* **Input for this task**:
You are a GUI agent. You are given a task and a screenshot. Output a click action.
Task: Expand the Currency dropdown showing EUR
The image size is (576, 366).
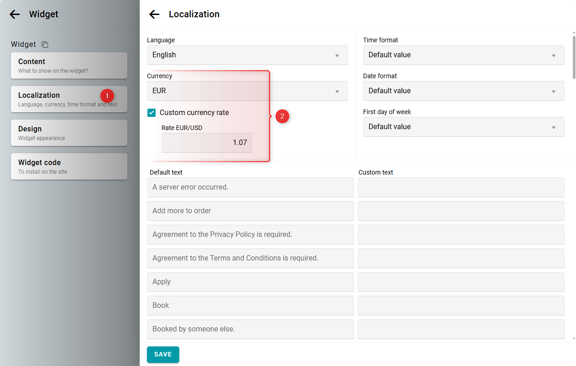tap(247, 91)
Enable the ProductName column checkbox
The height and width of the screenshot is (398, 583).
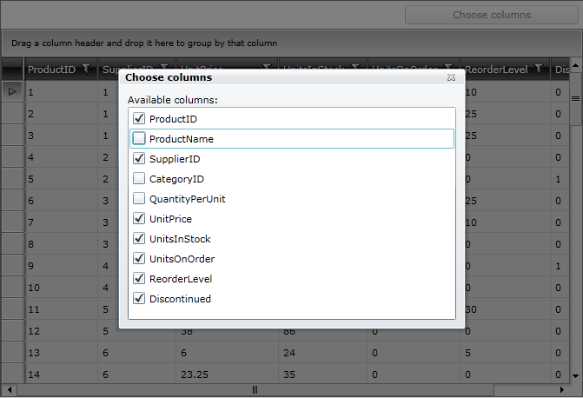[139, 138]
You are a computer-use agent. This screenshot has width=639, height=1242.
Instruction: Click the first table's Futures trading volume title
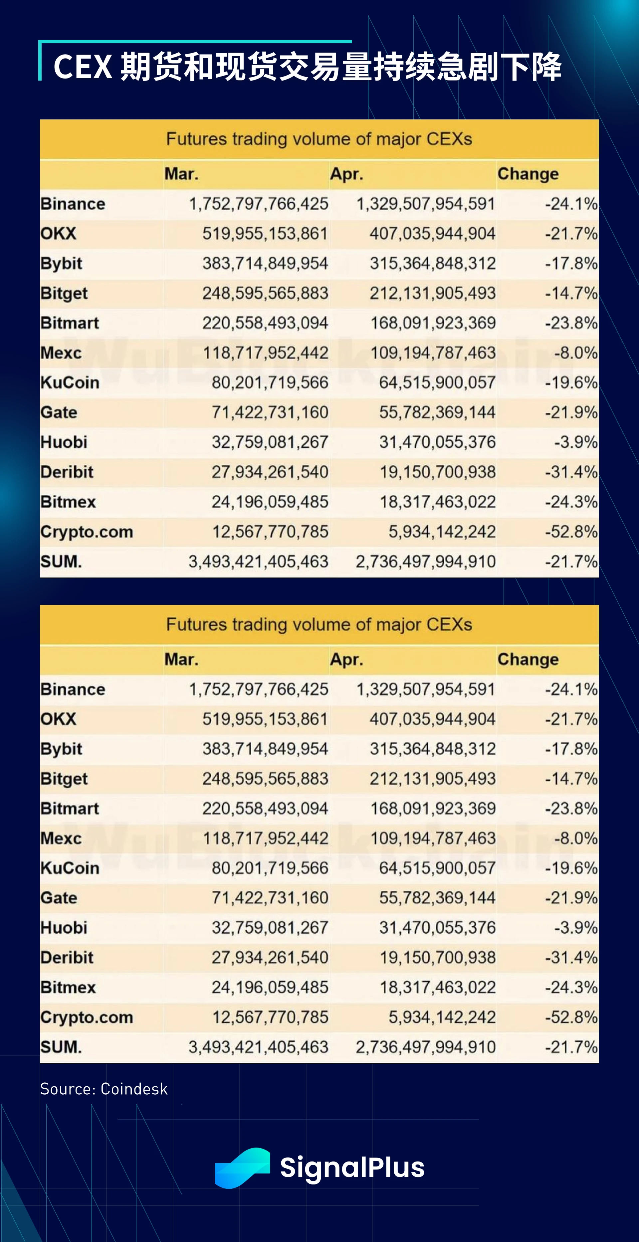[319, 139]
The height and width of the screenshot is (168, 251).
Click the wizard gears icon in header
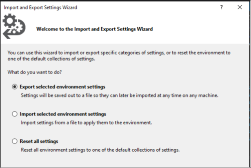(x=13, y=26)
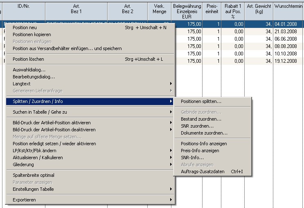
Task: Open 'Auftrags-Zusatzdaten' from submenu
Action: (203, 171)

* **The problem**: If the data includes images, skip them and copy every line exactly.

* **Exercise answer**:
You are a GUI agent. You are given a task and a screenshot. Output a click action.
Task: Expand the Currency dropdown showing EUR
The image size is (576, 366).
tap(247, 91)
Enable the ProductName column checkbox
The height and width of the screenshot is (398, 583).
[139, 138]
You are a computer-use agent. This screenshot has width=639, height=1242.
Instruction: Click the first table's Futures trading volume title
[319, 139]
The height and width of the screenshot is (168, 251).
Click the wizard gears icon in header
(x=13, y=26)
Task: Open 'Auftrags-Zusatzdaten' from submenu
Action: (203, 171)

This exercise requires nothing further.